«Собачьим сердцем» я хотел исправить Советский Союз
Владимир Бортко
Он Мастер? Безусловно. Идиот? В самом лучшем, достоевском смысле. Шариков из «Собачьего сердца»? Ну да, «все взять и поделить» — это и его лозунг дня. Один во многих лицах — Владимир Бортко, выдающийся российский режиссер. А ведь он снял еще и «Блондинку за углом», «Афганский излом», «Единожды солгав», лучшие серии «Бандитского Петербурга». Только в последнее время все эти подвиги Геракла почему-то забыты. Говорят только о его депутатстве и о его сталинизме. Таком махровом и замшелом.
7 мая Владимиру Бортко исполняется 70 лет.
«Я считал, что, если снять «Собачье сердце», моей стране будет лучше»
— Владимир Владимирович, что с вами произошло? Вы, знаменитый режиссер, снявший знаковый фильм «Собачье сердце», может быть, один из лучших в истории российского кино, снявший «Идиота», «Мастера и Маргариту», вдруг стали таким заядлым сталинистом.
— Я стал заядлым государственником, каковым был всегда. Я ничего не меняю, дорогой мой, это всегда были мои убеждения. Попробую объяснить. Довольно давно я начал думать: почему Россия такая, какая она есть? Почему это не Франция, не Германия?.. Вовсе не потому, что существуют загадочная русская душа и писатель Достоевский. А потому, что в территорию Российской Федерации входят национальные территории других государств: Татарстана, Якутии, Дагестана и т.д., чего нет ни во Франции, ни в Германии. Даже большое количество турок в Германии и арабов во Франции ничего не меняют в этом смысле. Россия может существовать только при жесткой централизации. Кроме того, страну должна скреплять идея, которая цементирует все ее многочисленные земли и народы в единое целое. Сталин хорошо понимал это. Но когда либералы говорят о Сталине, они говорят только о репрессиях. И не любят вспоминать, что под его руководством страна стала занимать вторую позицию по экономике в мире. Я совершенно не поклонник репрессий. Но есть идея, которая мне дорога. Это идея социализма. Эта идея гораздо лучше скрепляет страну, чем монархия, и гораздо лучше, чем то, что сейчас, когда нас ничего не скрепляет. И уж точно лучше, чем, когда 10% граждан владеют 90% национальных богатств. А это сейчас. Вот так я стал заядлым сталинистом.

*ЧТО НУЖНО СДЕЛАТЬ*
1. Ответьте на вопросы по интервью с Владимиром Бортко:
(a) Сколько лет исполняется Бортко и какого числа?
(b) Какие национальные территории в составе Российской Федерации он перечисляет?
(c) Сколько процентов национальных богатств, по его словам, сейчас принадлежат 10% граждан?
2. Продолжите интервью с Владимиром Бортко после его последней реплики.
Позиции из набора данных здесь ни при чем.

*СОДЕРЖИМОЕ НАБОРА ДАННЫХ*
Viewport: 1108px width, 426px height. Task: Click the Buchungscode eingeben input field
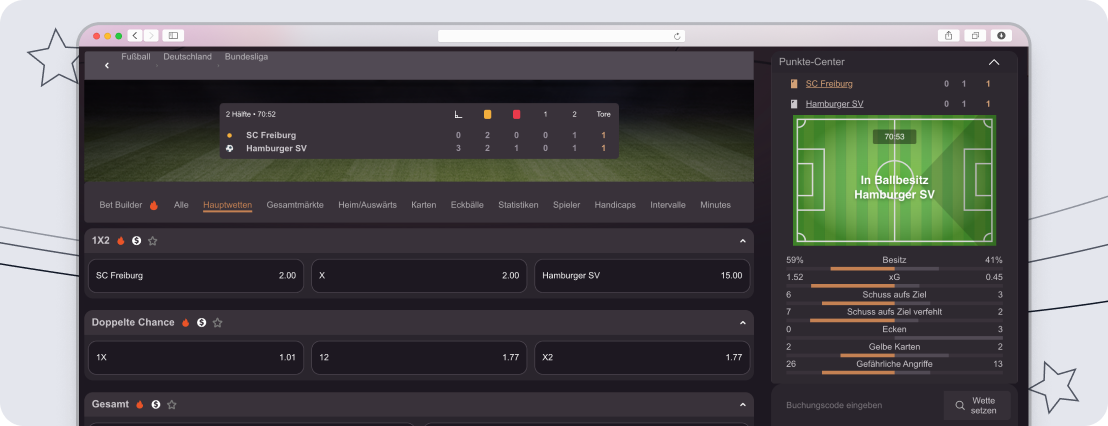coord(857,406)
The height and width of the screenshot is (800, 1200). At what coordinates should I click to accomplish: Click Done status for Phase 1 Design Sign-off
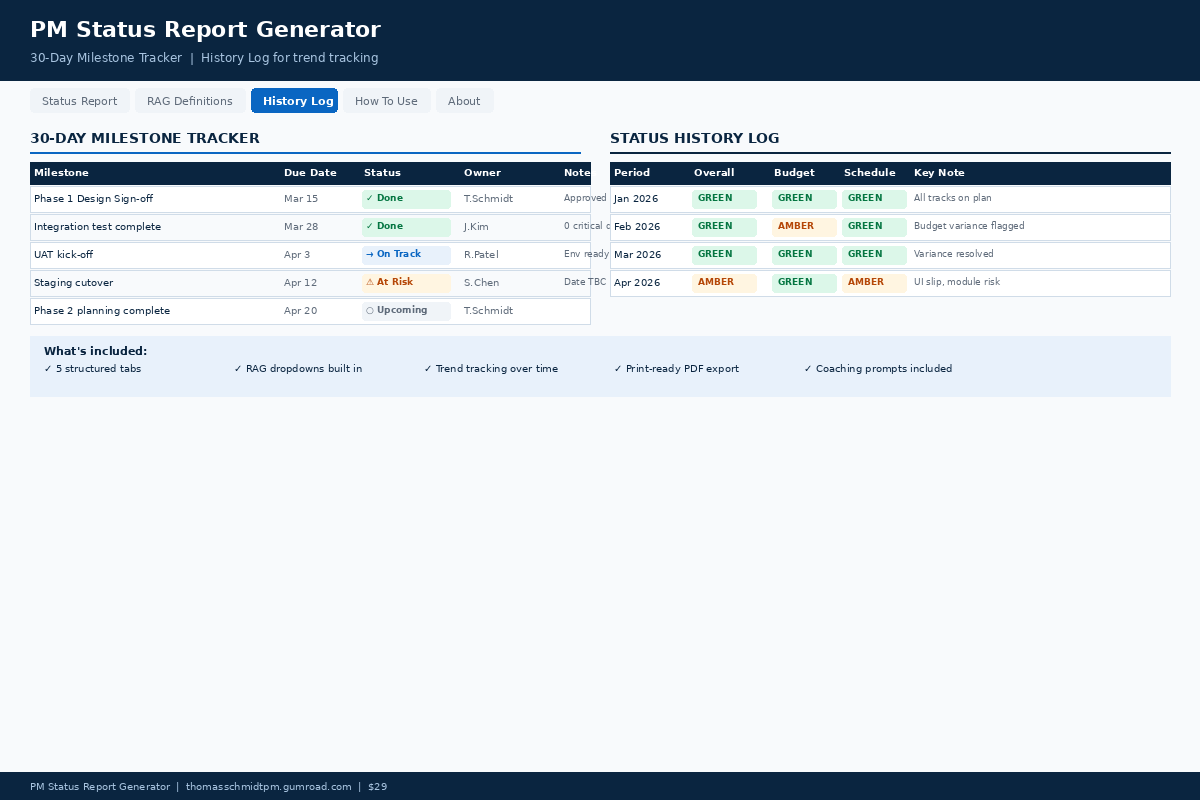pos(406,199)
---
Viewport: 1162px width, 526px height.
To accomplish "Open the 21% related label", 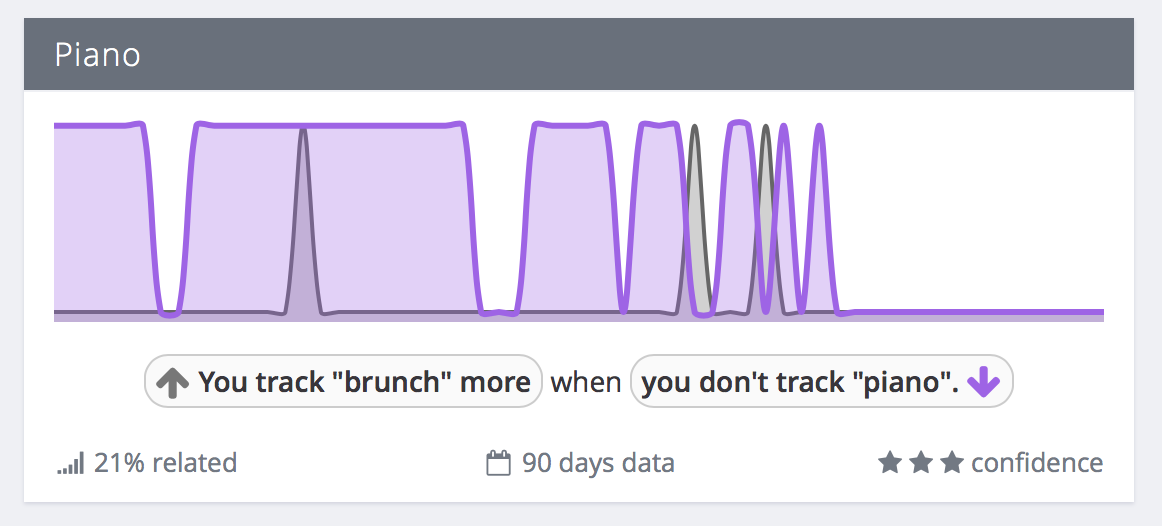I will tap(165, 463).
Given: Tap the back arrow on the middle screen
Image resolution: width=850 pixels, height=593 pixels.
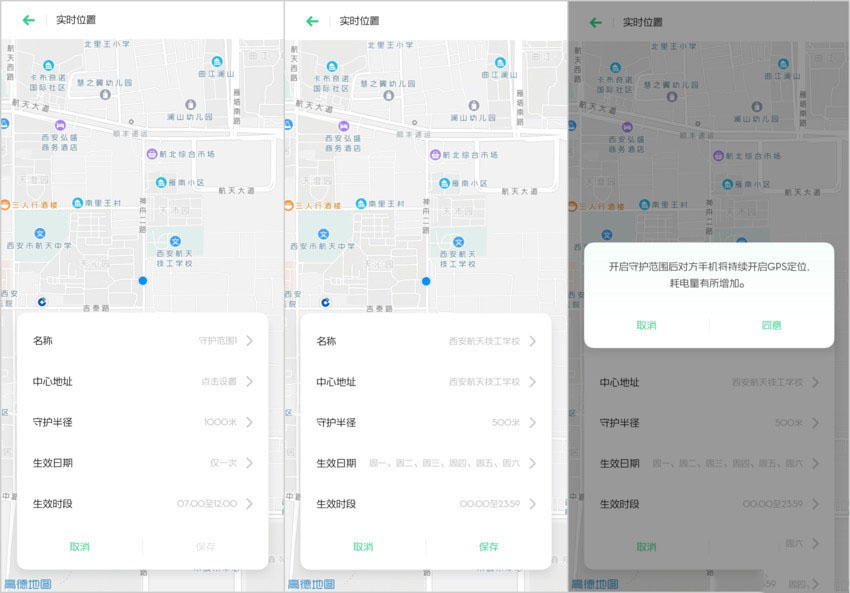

*ОТВЕТЫ ПО ЗАДАНИЯМ*
1.
(a) 70 лет, 7 мая.
(b) Татарстан, Якутию и Дагестан.
(c) 90%.

2.
— Это единственная столь уникальная страна?
— Есть еще Китай, устроенный примерно так же. И кто там во главе? Коммунистическая партия. Уберите ее — и Китай развалится.
— Но вы же сами своим «Собачьем сердцем» вбили чуть не последний гвоздь в крышку гроба Советского Союза. А теперь раскаиваетесь?
— Абсолютно не раскаиваюсь. Я не вбивал гвозди в крышку гроба Советского Союза. Я хотел его исправить. Как, собственно, и автор повести. Иначе, как вы понимаете, Булгаков вряд ли дожил бы до естественной смерти. Нигде в своих книгах Булгаков ничего не сказал против советской власти. Помните, в «Собачьем сердце» профессор Преображенский: «…Разве где-нибудь у Карла Маркса сказано, что 2-й подъезд калабуховского дома на Пречистенке следует забить досками и ходить кругом через черный ход? Кому это нужно? Почему пролетарий не может оставить свои калоши внизу, а пачкает мрамор?..» Вот этот роковой вопрос и меня тогда интересовал. Более того, он меня и по сей день интересует. А вот из варианта «Мастера и Маргариты» — Воланд о Сталине: «…У него мужественное лицо, он правильно делает свое дело, и вообще все кончено здесь. Нам пора!» Другое дело, что Булгаков никогда не был сторонником советской власти. Он был скорее наблюдателем. Следил за ней со стороны. Из подвала. Как Мастер. И если вы экранизируете книгу, вы обязаны разделять взгляды писателя, иначе ничего хорошего не получится.
— Я бы вас сравнил, может, и не очень уместно, с Андреем Дмитриевичем Сахаровым, который создал водородную бомбу, а потом ужаснулся от дела рук своих и стал самым главным диссидентом. Вы тоже ужаснулись от того, что сделали в своем фильме, и стали… только не диссидентом, а правоверным сталинистом.
— Я не ужаснулся. Я огорчился, что фильм используют для атаки на социализм. Но я считал, что, если снять «Собачье сердце», моей стране будет лучше.
— А что это за страна такая, если при нелюбимом вами Горбачеве, чуть только приоткрыли форточку под названием гласность, стали выходить такие замечательные фильмы, как ваш, как «Покаяние», и все рухнуло, распалось?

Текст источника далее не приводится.